*Work to be completed*:
Find the line that holds "This screenshot has width=744, height=426.", then repeat it and each line below it word for word through the end of the listing, leaving out pictures.

*Working data*:
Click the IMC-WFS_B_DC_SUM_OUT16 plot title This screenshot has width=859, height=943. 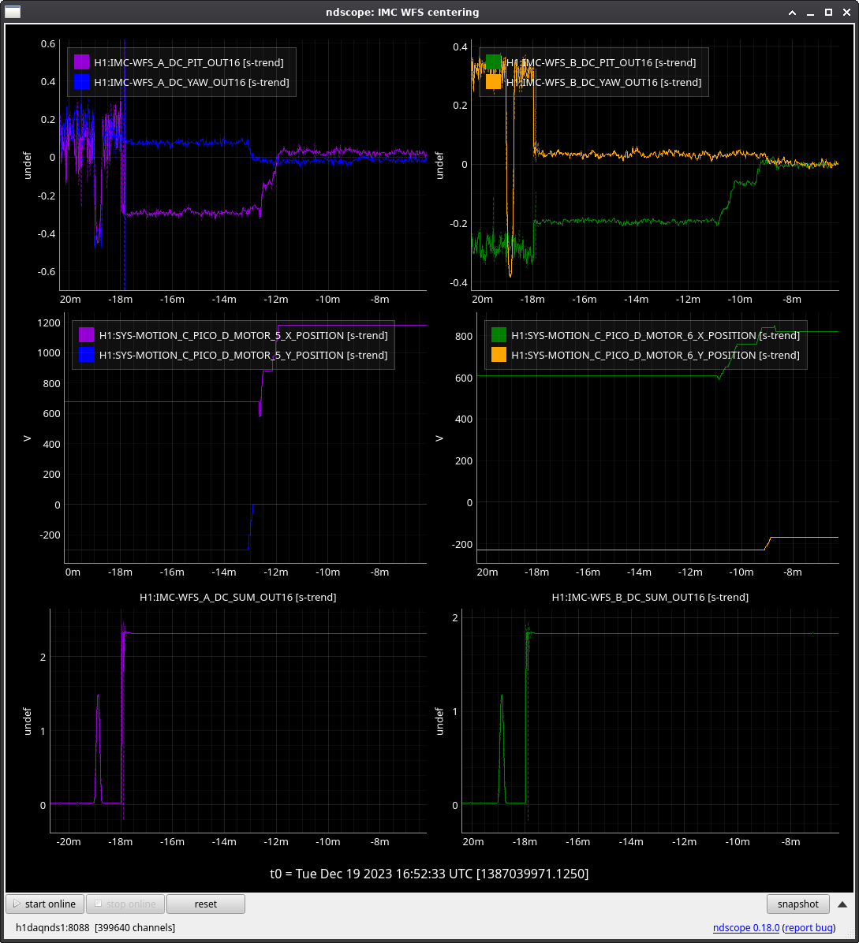[x=649, y=597]
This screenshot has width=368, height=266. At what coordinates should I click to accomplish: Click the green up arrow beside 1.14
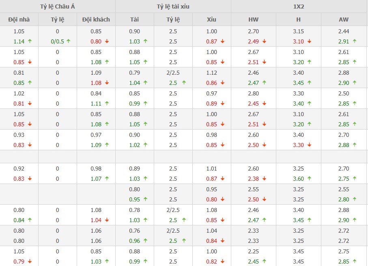30,41
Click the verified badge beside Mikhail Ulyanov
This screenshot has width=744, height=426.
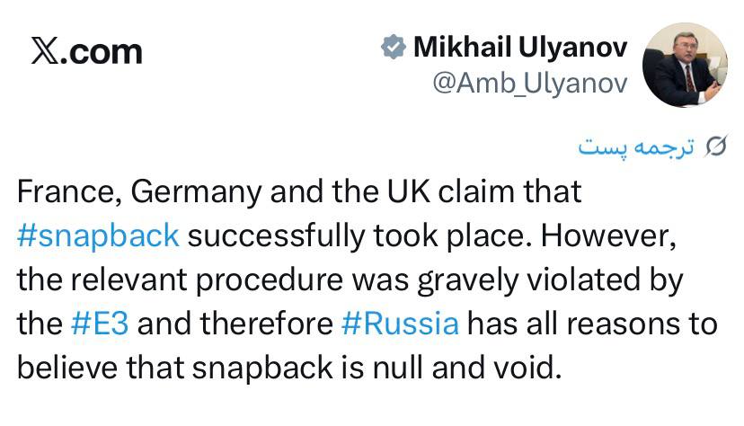click(393, 47)
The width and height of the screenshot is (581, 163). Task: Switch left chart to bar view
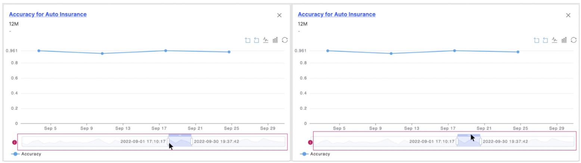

*Answer to this problem*:
This screenshot has width=744, height=426.
click(393, 47)
The width and height of the screenshot is (581, 163). Task: Switch left chart to bar view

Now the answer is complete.